§ EXCERPTED PASSAGE:
-- START --
Address: 78 Highbrook Drive, Highbrook Business Park, Auckland

Project Snapshot

Owner: Goodman Property Trust (Goodman)

Owner profile: Goodman owns, develops and manages high-quality warehouse and logistics spaces close to consumers. Its business operations have been Toitū carbonzero certified since 2021; all new projects commenced since 2021 target 5 Green Star Built certification; seven Green Star certified properties to date; 12 additional projects underway targeting at least a 5 Green Star Built rating. Goodman recently achieved its second 6 Green Star Design review rating for Tāwharau Lane industrial development at Highbrook Business Park

Architect: Williams Architects Ltd

Main contractor: SMC Construction

GSAP: Peter Bryant, SEEC Ltd

Building services engineer: Thurston Consulting

Structural engineer: Day Consultants, GHD

Project manager: RCP

Project timeline : 2022 - 12 months from design to practical completion

Project certification: 6 Green Star - Design Review rating (February 2023)

The 6 Green Star Design review rated New Zealand Blood Service building showcases what world leadership looks like in an industrial building.

Achieved with reduced upfront embodied carbon and the capacity to cut its future operational emissions, the ground-breaking NZBS facility pushes the bar for sustainability.

“We chose to use Green Star because it is New Zealand’s leading sustainability certification,” says Mark Thompson, senior project manager, Goodman.

“Green Star is aligned to sustainability which is one of our four pillars alongside integrity, determination, and innovation. It also aligns with our purpose of ‘making space for greatness.’”

“Higher quality buildings create an improved working environment for our customers. Building more energy-efficient buildings also provides space for our customers to achieve their own carbon reduction targets. Green Star is becoming increasingly important for occupiers as they look to accomplish their own operational and green goals.”

Tom Slade, Head of Environmental Sustainability at Goodman, says “it is exciting to be delivering a new generation of buildings that will help customers achieve their own sustainability objectives.”

Located in a prominent position at Highbrook Business Park, the New Zealand Blood Service building originally targeted a 5 Green Star rating. However, during development it became clear its design would meet the higher 6 Green Star standard.

Mark Thompson says inspirational green elements of the building include:

  • orientation and the narrow shape of the office allowing natural sunlight and views across the Highbrook parklands and Tāmaki River
  • office area ventilation rate 100 percent above NZBC requirement
  • sizeable 36kWp solar power generation
  • high profile site on Highbrook Drive while providing a peaceful internal environment with high acoustic performance
  • lower carbon concrete
  • sub-metering to monitor energy usage

“We are very proud of our team for developing a world-leading facility for the New Zealand Blood Service,” Mark says.

Project architect Simon Williams of Williams Architects says the design intent for the project centred on the delivery of a landmark building which relates to its topography and provides a great place to work.

“We wanted to create an environment that is inspiring, comfortable and meaningful to work in. The well-being of the occupants is paramount and accordingly the views, glare and lighting control, environmental comfort and health have been maximised. Reduced energy use and a light environmental footprint make this building an exemplary and aspirational workplace.”
-- END --
§ DATA EXCERPTS:
-- START --
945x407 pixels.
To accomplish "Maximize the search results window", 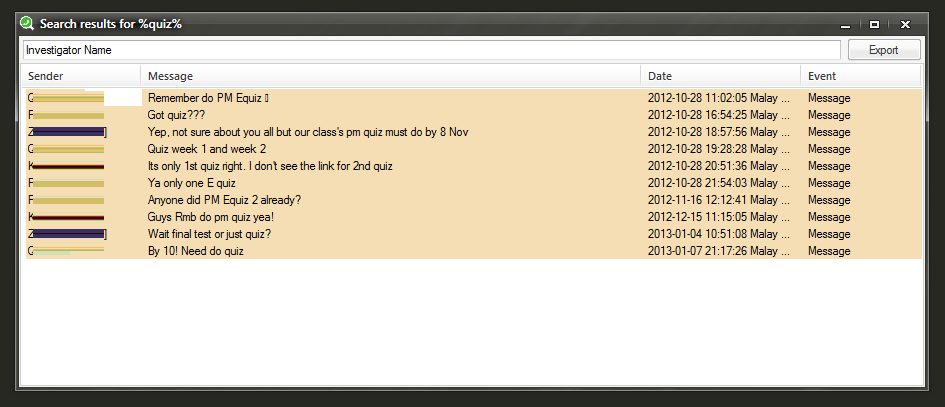I will 874,25.
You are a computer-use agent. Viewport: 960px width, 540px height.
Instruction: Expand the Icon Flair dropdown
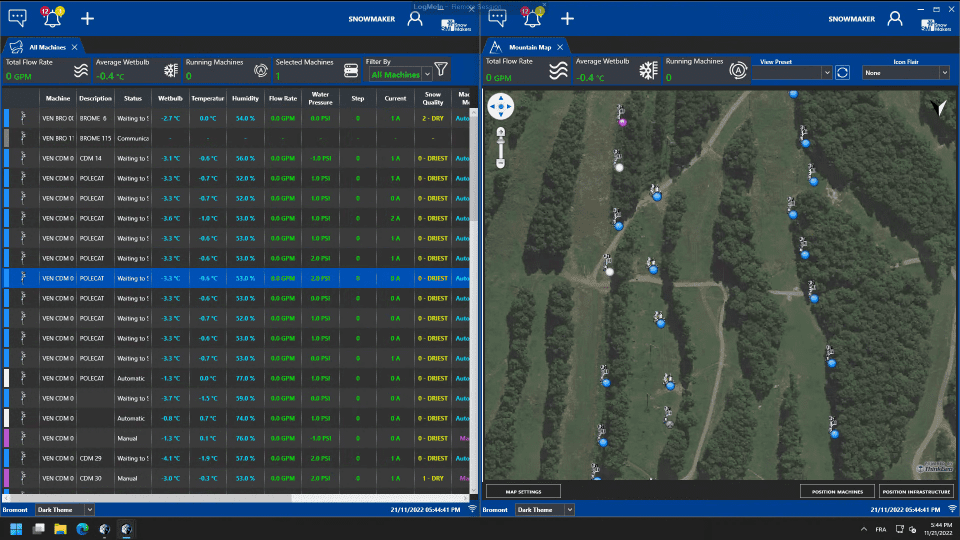click(x=943, y=73)
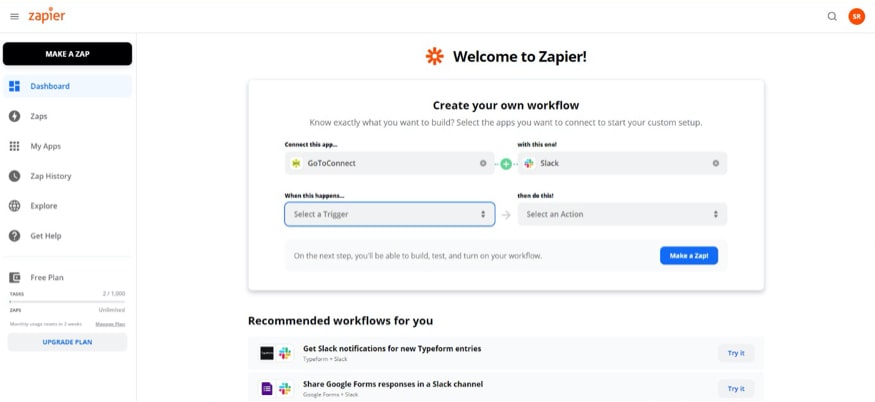The height and width of the screenshot is (402, 875).
Task: Click the Zapier logo
Action: coord(47,16)
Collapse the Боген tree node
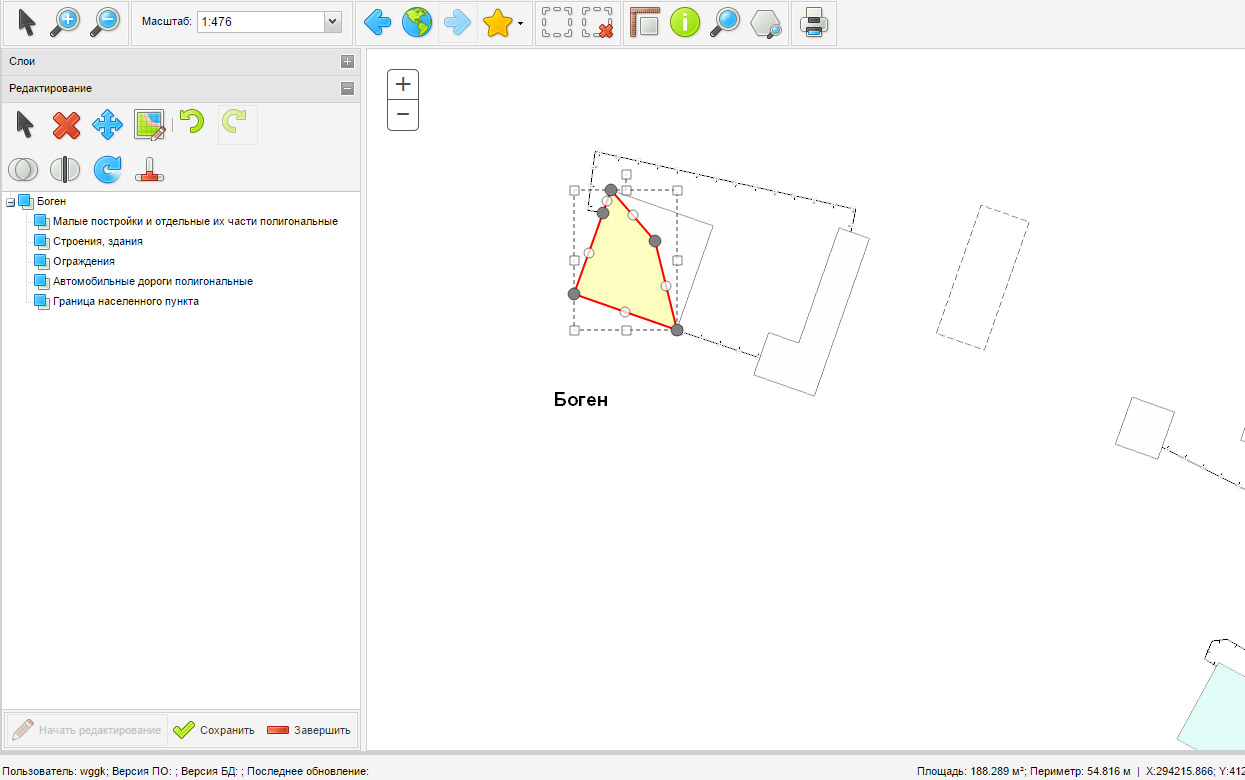Image resolution: width=1245 pixels, height=780 pixels. point(11,202)
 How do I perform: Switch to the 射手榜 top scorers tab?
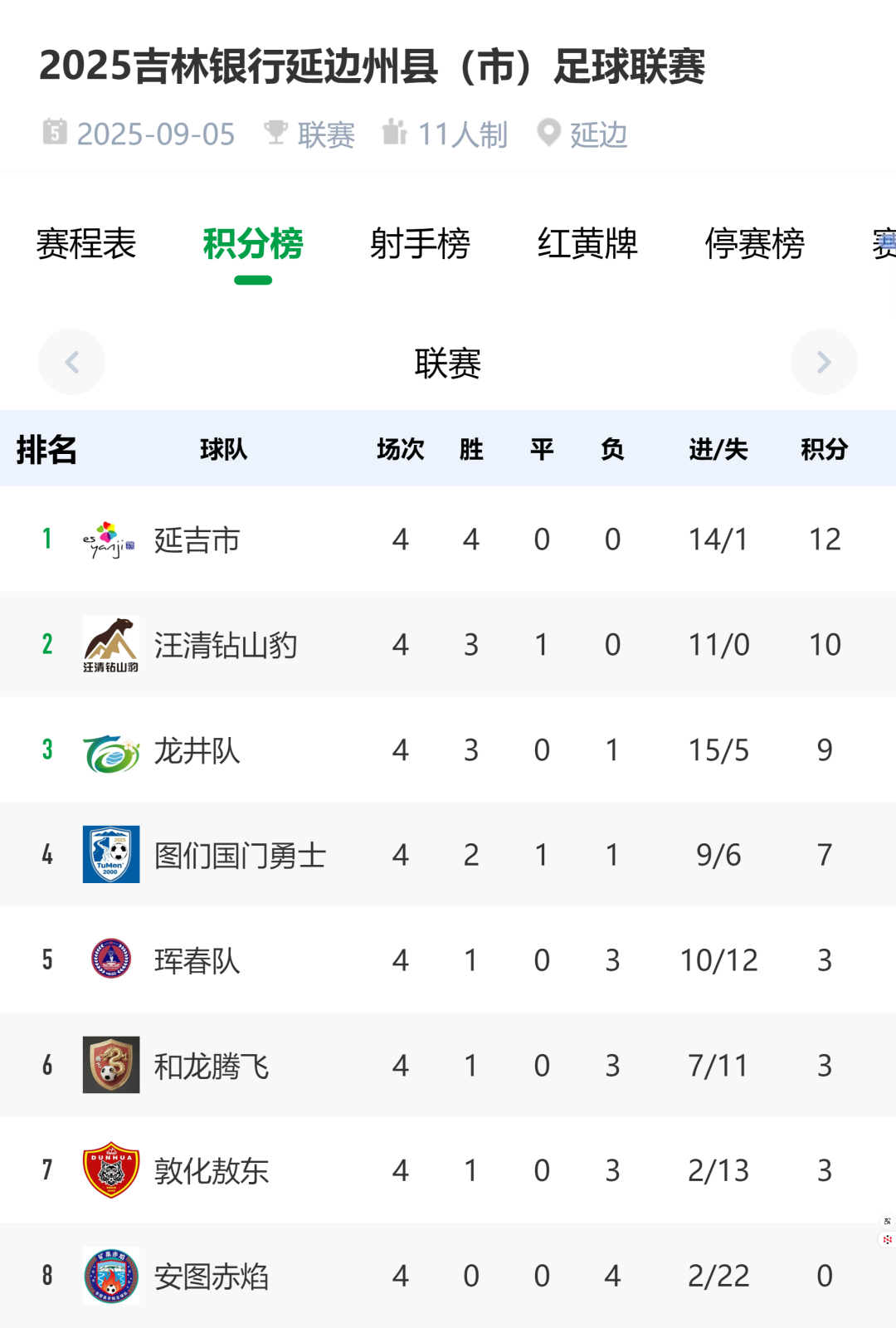[x=420, y=244]
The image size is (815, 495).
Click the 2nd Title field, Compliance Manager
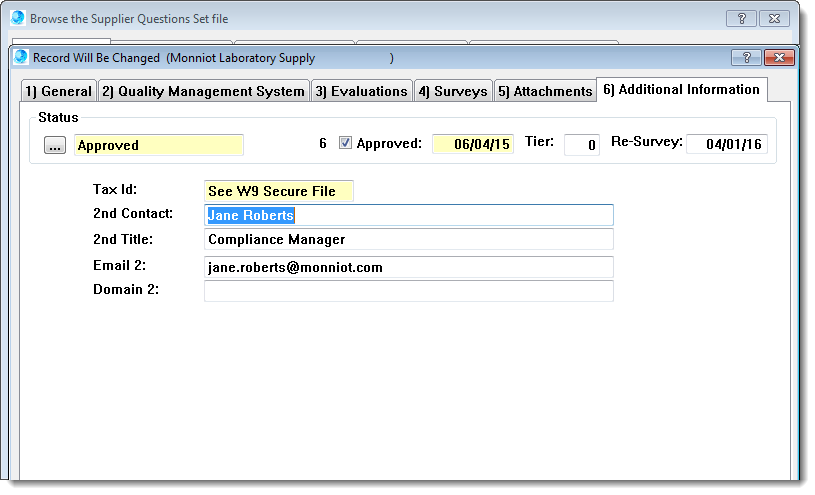tap(408, 239)
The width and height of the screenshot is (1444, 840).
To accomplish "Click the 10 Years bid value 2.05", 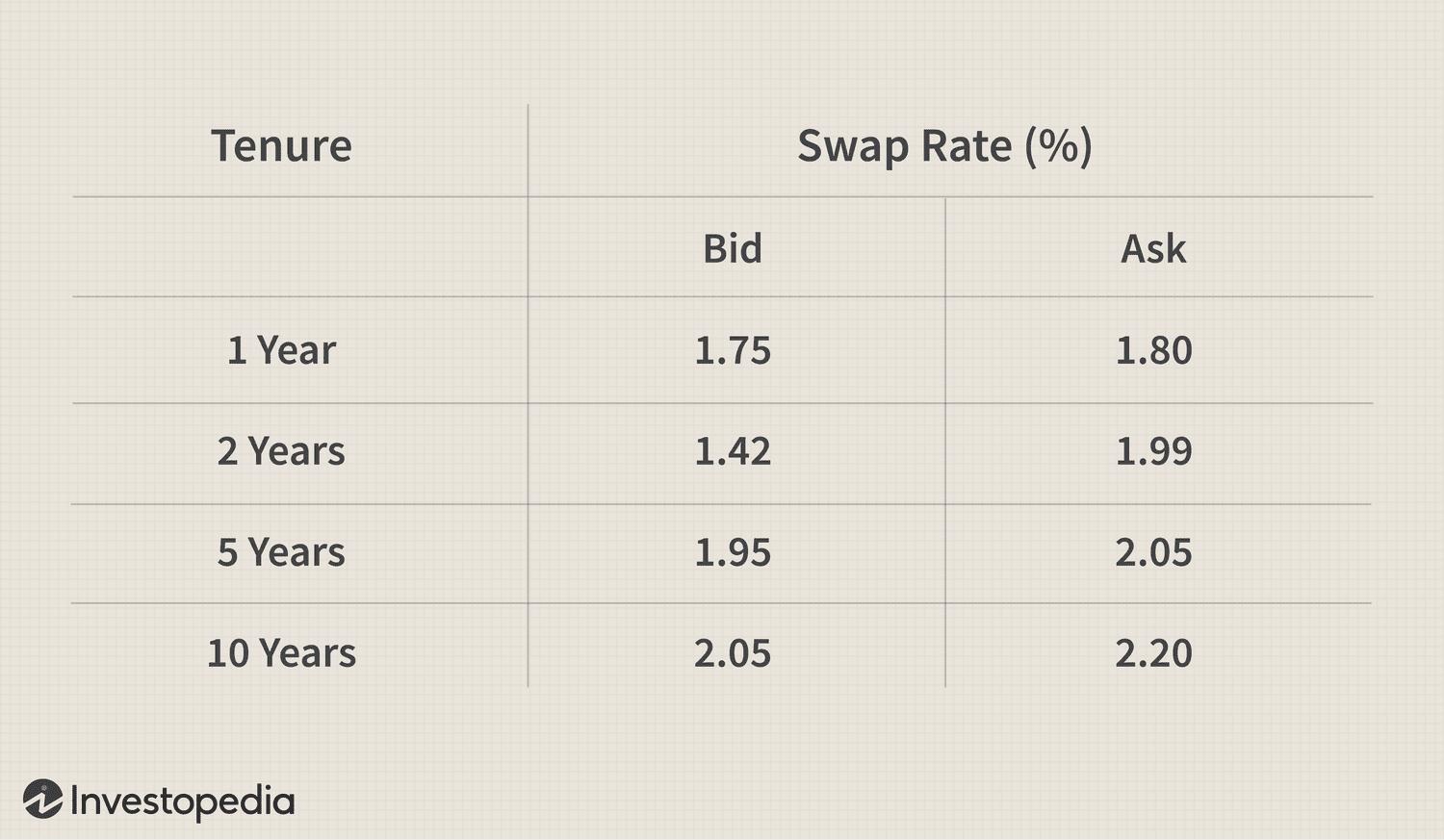I will (733, 653).
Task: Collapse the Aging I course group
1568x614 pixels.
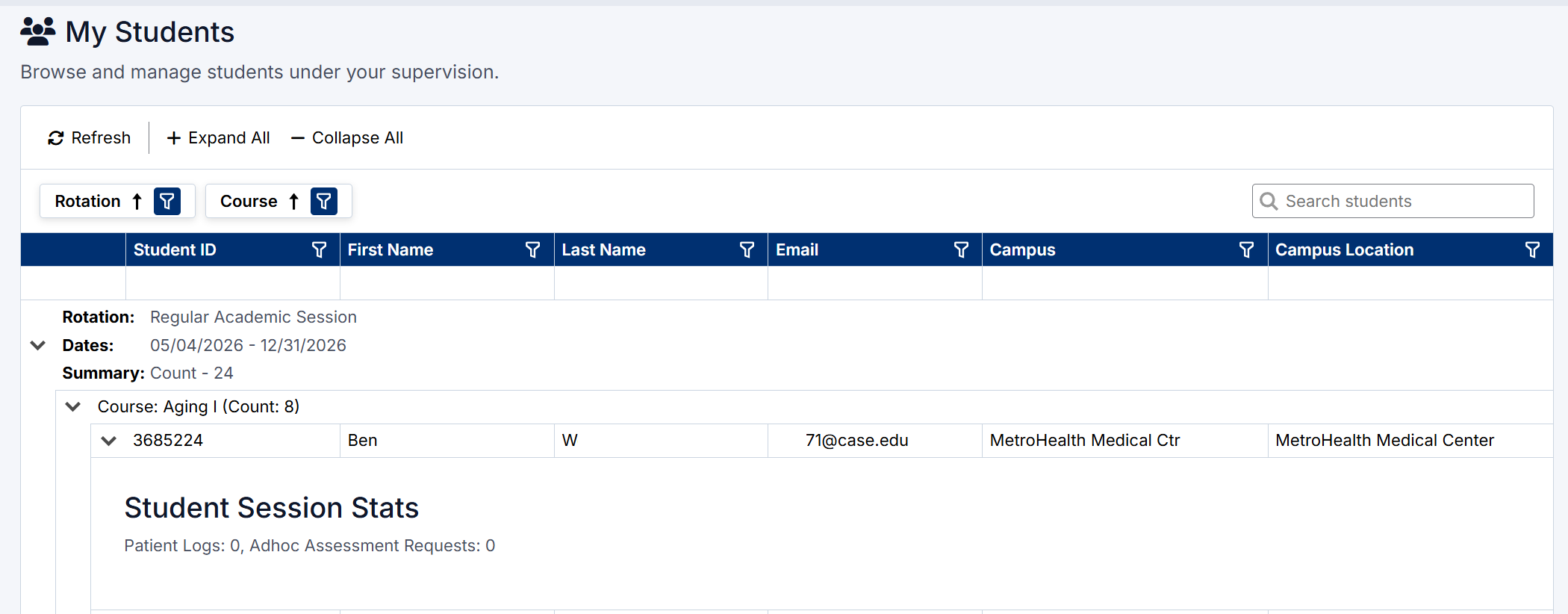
-- END --
§ WHAT YOU WILL DO:
1. According to the project profile, which firm served as the main contractor?
2. Echo a passage from the project profile, beginning at the words "Project manager: RCP" and stopping after the words "rating (February 2023)".
The records have no connection to the project profile.

§ FULL ANSWERS:
1. SMC Construction

2.
Project manager: RCP

Project timeline : 2022 - 12 months from design to practical completion

Project certification: 6 Green Star - Design Review rating (February 2023)